We prove that there exist infinitely many coprime numbers $a$, $b$, $c$ with $a+b=c$ and $c>\operatorname{rad}(abc)\exp(6.563\sqrt{\log c}/\log\log c)$. These are the most extremal examples currently known in the $abc$ conjecture, thereby providing a new lower bound on the tightest possible form of the conjecture.
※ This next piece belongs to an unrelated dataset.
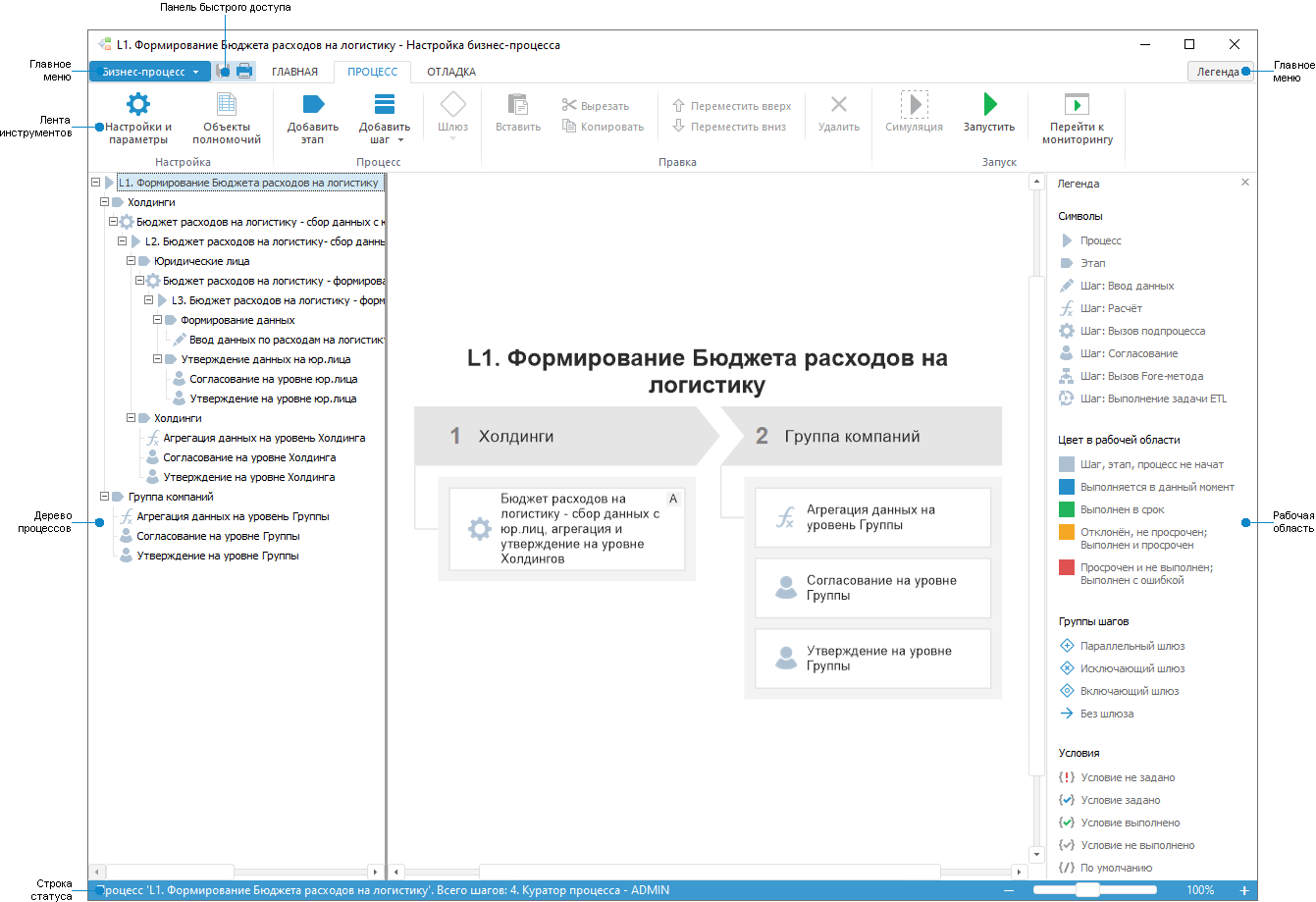The image size is (1316, 902).
Task: Click Объекты полномочий icon
Action: tap(227, 104)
This builds on work of van Frankenhuysen (1999) whom proved the existence of examples satisfying the above bound with the constant $6.068$ in place of $6.563$. We show that the constant $6.563$ may be replaced by $4\sqrt{2\delta/e}$ where $\delta$ is a constant such that all full-rank unimodular lattices of sufficiently large dimension $n$ contain a nonzero vector with $\ell_1$ norm at most $n/\delta$.

翻译：我们证明了存在无穷多互素的三元组$(a,b,c)$满足$a+b=c$且$c>\operatorname{rad}(abc)\exp(6.563\sqrt{\log c}/\log\log c)$。这些是目前$abc$猜想中已知的最极端例子，从而为该猜想最紧致形式提供了一个新的下界。该结果基于van Frankenhuysen (1999)的工作，他证明了存在满足上述不等式的例子，其中常数$6.563$被替换为$6.068$。我们指出常数$6.563$可替换为$4\sqrt{2\delta/e}$，其中$\delta$是使得所有充分大维数$n$的满秩幺模格均包含一个$\ell_1$范数不超过$n/\delta$的非零向量的常数。